Undaunted, Maleh continued to publicly criticize the Syrian government, denouncing the continued state of emergency and the lack of judicial independence. On October 14, 2009, he was arrested and brought before a military court. In July 2010, at the age of 79, he was sentenced to three years in prison for “undermining national sentiment” and “spreading false news that could weaken national morale.” Amnesty International called him “a prisoner of conscience, detained solely for the peaceful exercise of his rights to freedom of expression and association.”
Maleh was suffering diabetes and thyroid problems, and his health deteriorated in prison to the point where he spent a month and a half without being able to walk. On March 8, 2011, he was released, after Assad—in the midst of a wave of uprisings across the Arab world—declared an amnesty for prisoners over 70 years old and those convicted of minor crimes.
Within thirty minutes of returning home, Maleh began to publicly criticize the regime, calling in interviews with global media for reforms and for the release of all political prisoners. One week later, on March 15, the Syrian uprising began.

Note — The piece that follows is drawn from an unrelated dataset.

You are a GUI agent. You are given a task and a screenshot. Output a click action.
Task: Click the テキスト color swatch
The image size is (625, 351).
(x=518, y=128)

“I pushed for this uprising, for this movement, for so many years,” Maleh says. “I was not surprised it happened. This is the worst regime in the Arab world.”
The Syrian government sent in the army to crush the protests. Hundreds were killed in the first few weeks alone. The regime soon began carrying out raids across the country, arresting thousands of people and prompting scores of Syria’s most prominent intellectuals and activists to go into hiding.

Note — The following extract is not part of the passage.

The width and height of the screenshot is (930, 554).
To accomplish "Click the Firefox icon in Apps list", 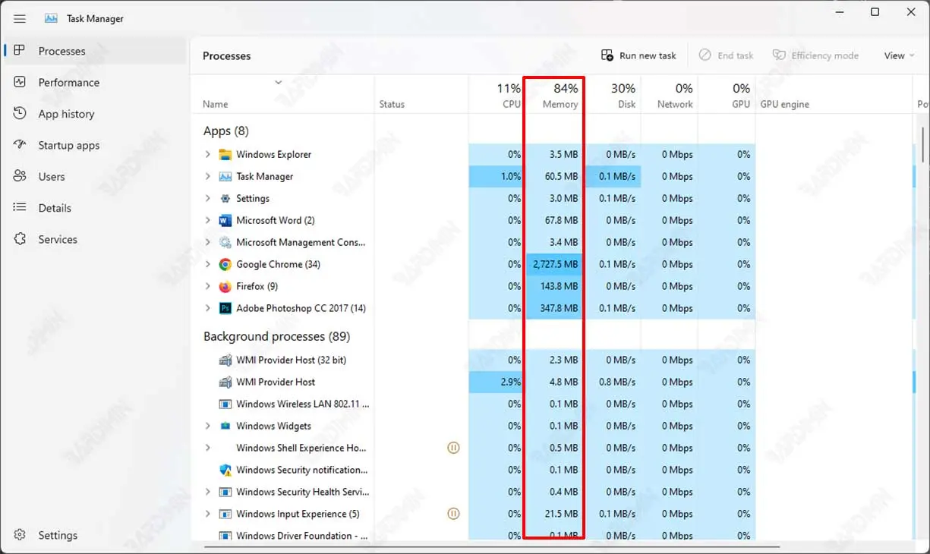I will [225, 287].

At the end of April, Maleh’s son, Iyas, received word that government forces were going to his father’s house to kill him. Iyas had lived in the United States in exile since 1980, when he left Syria at the age of 19 after he was arrested and jailed for three months for being active in the reform movement with his father. After his father’s imprisonment in 2010, Iyas spearheaded an international campaign for his release, traveling across Europe to raise awareness about his case. When the uprising began, Iyas stayed in close contact with activists in Syria, and helped to get the word out about the uprising and the regime crackdown.

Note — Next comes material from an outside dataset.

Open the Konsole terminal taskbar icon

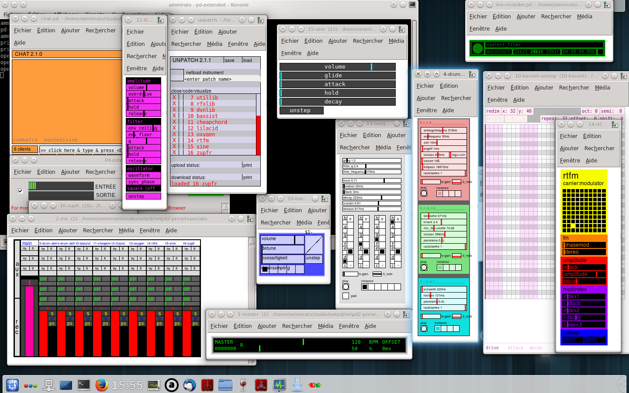click(x=83, y=385)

“I received a call at 3 in the morning from someone I know in Syria who has a connection with the government,” Iyas says. “He said ‘they will be at your father’s house at 5 am.’ ” Iyas called his father and told him to get out of the house immediately. Maleh took his passport and went into hiding, staying underground for most of the month of May, changing houses often and disguising himself with a hat and beard.
In July, the government lifted the travel ban on Maleh and several other prominent opposition figures. “I don’t know why,” Maleh says. “There is no ‘why’ in Syria. You cannot ask.” He immediately left the country, reuniting with his son for the first time in seven years. They traveled to Istanbul to attend an opposition gathering and embarked on a tour of Western Europe and the Middle East to garner support for the protesters in Syria and call on governments to condemn the Assad regime and sever diplomatic relations.
Official estimates put the death toll in Syria at more than 2,200 over the past five and a half months. Maleh believes the figures are much higher. “More than 3,000 people have been killed or disappeared and more that 25,000 have been arrested,” Maleh says.
Despite the Assad regime’s brutal crackdown and the personal threats to his life, Maleh plans to return to Syria in a few weeks to continue his life’s work. “We will be the winner,” he says with a smile. “This regime is going to hell.”